The study will be done in southern Phillips and Valley counties in the eastern portion of HD 622 in the Larb Hills, in HD 621 on the Charles M. Russell National Wildlife Refuge (CMR) and in the western portion of HD 631 on public lands and private property where permission has been granted.

Thompson said while HD 622 has a fairly high proportion of private land that's off limits to hunters, HD 621 is almost entirely open. Still, elk seem to seek out secure habitat where they won't be shot during hunting season, and Thompson said the study should show their movements and help to better understand if they're being harbored on private property or just more difficult to find on public lands.

"Any time you start putting more hunters out there it's affecting the way elk move around," Thompson said. "We are trying to find what percentage are seeking secure habitat or land off limits to hunters."

He added that their elk surveys are done in the winter after hunting season, so this study should also help them better understand where elk are in the fall.

"Comparing these elk movements to private and public land access, open roads, hunting district boundaries and habitat characteristics will shed some light on what the primary factors are that determine elk distribution in the fall," Thompson said. "This information will greatly help us determine management recommendations for future license quotas and hunting seasons."

The plan calls for using a contract helicopter crew to net-gun the cow elk from the air in late January and early February. After the animal has been captured, FWP biologists will check its condition and collect blood samples for pregnancy rates and possible disease exposure. They'll then place both a monitoring collar and ear tag in each elk before releasing it.

Thompson won't be tracking their movement daily. Instead, the radio collars will collect the animal's location every hour in a store-on-board global positioning (GPS) unit.
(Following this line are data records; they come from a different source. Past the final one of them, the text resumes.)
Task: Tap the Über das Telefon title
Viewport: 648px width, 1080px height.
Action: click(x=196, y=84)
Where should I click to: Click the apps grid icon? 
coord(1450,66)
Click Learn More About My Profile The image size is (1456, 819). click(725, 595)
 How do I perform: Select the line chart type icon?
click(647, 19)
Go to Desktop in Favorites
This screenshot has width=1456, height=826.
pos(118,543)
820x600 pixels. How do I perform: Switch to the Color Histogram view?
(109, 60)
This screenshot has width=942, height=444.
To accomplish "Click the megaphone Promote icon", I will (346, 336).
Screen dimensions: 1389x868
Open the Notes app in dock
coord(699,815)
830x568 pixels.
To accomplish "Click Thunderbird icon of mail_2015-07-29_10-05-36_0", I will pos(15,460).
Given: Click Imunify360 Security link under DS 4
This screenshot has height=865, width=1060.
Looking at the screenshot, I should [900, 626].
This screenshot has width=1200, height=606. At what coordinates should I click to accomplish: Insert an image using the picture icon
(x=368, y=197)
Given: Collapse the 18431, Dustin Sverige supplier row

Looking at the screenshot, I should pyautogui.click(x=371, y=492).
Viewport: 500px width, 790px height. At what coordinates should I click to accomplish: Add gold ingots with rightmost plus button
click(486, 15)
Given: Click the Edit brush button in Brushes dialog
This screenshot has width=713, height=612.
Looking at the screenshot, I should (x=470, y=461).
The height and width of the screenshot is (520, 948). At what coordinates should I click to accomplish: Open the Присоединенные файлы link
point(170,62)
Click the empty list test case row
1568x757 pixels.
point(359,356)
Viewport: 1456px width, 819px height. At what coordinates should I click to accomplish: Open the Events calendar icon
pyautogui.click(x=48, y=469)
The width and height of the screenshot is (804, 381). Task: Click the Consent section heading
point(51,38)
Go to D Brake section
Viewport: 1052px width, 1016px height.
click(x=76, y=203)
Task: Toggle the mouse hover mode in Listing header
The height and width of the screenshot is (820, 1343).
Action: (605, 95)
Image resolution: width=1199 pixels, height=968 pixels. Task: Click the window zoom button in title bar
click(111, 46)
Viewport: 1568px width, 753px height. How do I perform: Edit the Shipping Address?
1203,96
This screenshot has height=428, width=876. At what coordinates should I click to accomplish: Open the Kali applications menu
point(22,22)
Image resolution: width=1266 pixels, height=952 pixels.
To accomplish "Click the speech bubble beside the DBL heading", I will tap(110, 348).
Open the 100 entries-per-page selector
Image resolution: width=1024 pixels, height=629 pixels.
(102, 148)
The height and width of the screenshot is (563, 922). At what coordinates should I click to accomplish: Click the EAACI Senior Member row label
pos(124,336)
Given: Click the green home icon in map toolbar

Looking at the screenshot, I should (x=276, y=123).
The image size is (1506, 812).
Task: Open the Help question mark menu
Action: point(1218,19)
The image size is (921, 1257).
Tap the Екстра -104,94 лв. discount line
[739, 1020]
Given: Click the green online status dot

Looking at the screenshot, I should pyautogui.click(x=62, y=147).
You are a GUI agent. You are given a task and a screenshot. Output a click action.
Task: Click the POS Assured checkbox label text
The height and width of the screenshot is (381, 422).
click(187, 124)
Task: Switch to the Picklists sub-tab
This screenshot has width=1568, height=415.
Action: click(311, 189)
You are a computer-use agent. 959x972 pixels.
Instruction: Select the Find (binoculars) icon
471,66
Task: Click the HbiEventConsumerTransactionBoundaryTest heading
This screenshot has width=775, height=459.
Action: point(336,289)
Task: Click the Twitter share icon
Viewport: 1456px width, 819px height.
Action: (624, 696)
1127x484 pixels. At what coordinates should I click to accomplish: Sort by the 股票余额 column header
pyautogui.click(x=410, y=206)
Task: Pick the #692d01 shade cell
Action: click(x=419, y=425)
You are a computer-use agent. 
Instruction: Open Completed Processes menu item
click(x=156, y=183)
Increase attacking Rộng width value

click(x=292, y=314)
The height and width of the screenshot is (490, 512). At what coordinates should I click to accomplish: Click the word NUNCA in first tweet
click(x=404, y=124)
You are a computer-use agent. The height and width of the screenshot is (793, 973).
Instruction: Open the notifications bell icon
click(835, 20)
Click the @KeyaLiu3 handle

At the end of the study period, biologists will be able to look at elk movements in this part of the Breaks and Fort Peck Reservoir over two years, including two full hunting and calving seasons.

"There's a lot of interest in this in the front end, but the meat of it is at the end when we get the collars back," Thompson said.

FWP will provide project updates through the Missouri River Breaks Elk Working Group and the agency's Region 6 Citizens Advisory Council, both of which meet regularly to discuss elk management.

Nick Gevock, a spokesman for the Montana Wildlife Federation, said on Tuesday that he hadn't heard about the study, but supports the work if it aids in science-based wildlife management.

"If this helps them better manage elk up there and better understand seasonal patterns, we are in favor of it," Gevock said. "We're in favor of good, sound science."